Una historia de amor o cualquier otra. Algunas noches, se envuelve en las sábanas, abraza su almohada contra su pecho, hace un hueco en la pluma ligera y vuelve con Gabor. Están en el Festival de Cannes. Caminan por la arena, al borde del mar. El está solo, lleva un guión bajo el brazo. Ella está sola, expone su rostro al sol. Se cruzan. Ella deja caer las gafas. El se agacha a recogerlas, se levanta e… «¡Iris!». «¡Gabor!». Se abrazan, se besan, él dice, ¡cuánto te he echado de menos! ¡No he dejado de pensar en ti! Ella murmura: yo tampoco. Recorren las calles y hoteles de Cannes. El ha venido a presentar su película, ella le acompaña a todos los lados, suben juntos la escalinata, juntos de la mano, ella pide el divorcio…

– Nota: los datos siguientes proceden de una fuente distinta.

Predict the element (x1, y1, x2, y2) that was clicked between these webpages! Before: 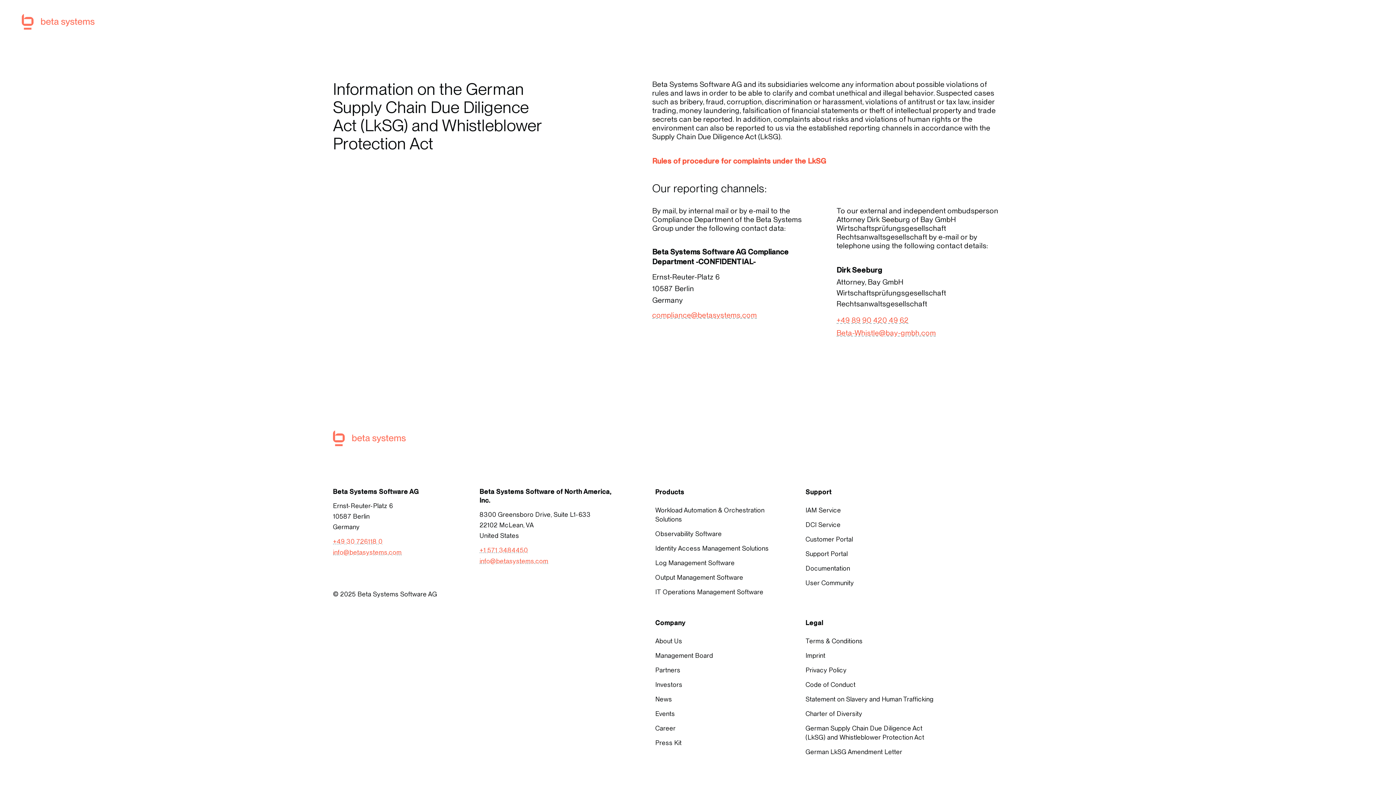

Otras noches, elige una historia diferente. Ella acaba de escribir un libro, es un gran éxito, ofrece entrevistas a la prensa internacional reunida en el hall del Palace donde la esperan. La novela ha sido traducida a veintisiete lenguas, los derechos comprados por la MGM, Tom Cruise y Sean Penn se disputan el papel protagonista. Los dólares se amontonan en paquetitos verdes hasta perderlos de vista. Las críticas son buenas, hacen fotos de su despacho, de su cocina, se le pide opinión para todo.

—Mamá, ¿puedo venir a dormir con vosotros?

Philippe se volvió de golpe y la respuesta fue fulminante.

—¡No, Alexandre! ¡Ya hemos tenido mil veces esta discusión! Con diez años, un niño no duerme con sus padres.

—Mamá, di que sí, por favor.

Iris descubrió un brillo de angustia en los ojos de su hijo e, inclinándose hacia él, le tomó en sus brazos.

—¿Qué te pasa, cariño?

—Tengo miedo, mamá… Mucho miedo. He tenido una pesadilla.

Alexandre se había acercado e intentaba meterse entre las sábanas.

—¡Vete a tu habitación! —rugió Philippe quitándose el antifaz azul.

Iris leyó el pánico en los ojos de su hijo. Se levantó, le cogió de la mano y declaró:

—Voy a ir a acostarle.

—Esas no son formas de educar a este niño. ¿En qué vas a convertirle? ¿En un niño de mamá? ¿Un hombre que tendrá miedo de su sombra?

—Simplemente voy a meterlo en la cama… No hay que hacer un drama.

—¡Es escandaloso! ¡Escandaloso! —repitió Philippe dándose la vuelta en la cama—. Este niño no va a crecer nunca.

Iris cogió a Alexandre de la mano y le llevó hasta su habitación. Encendió la lamparita fijada en la cabecera de la cama, abrió las sábanas e indicó a Alexandre que se acostara. El se metió bajo la manta. Ella posó la mano sobre su frente y preguntó:

—¿De qué tienes miedo, Alexandre?

—Tengo miedo…

—Alexandre, todavía eres un niño, pero pronto serás un hombre. Vivirás en un mundo de brutos, tienes que endurecerte. No va a ser viniendo a llorar a la cama de tus padres…

—¡No estaba llorando!

—Te has rendido a tu miedo. Ha sido más fuerte que tú. Eso no está bien. Debes enfrentarte a él, si no seguirás siendo siempre un bebé.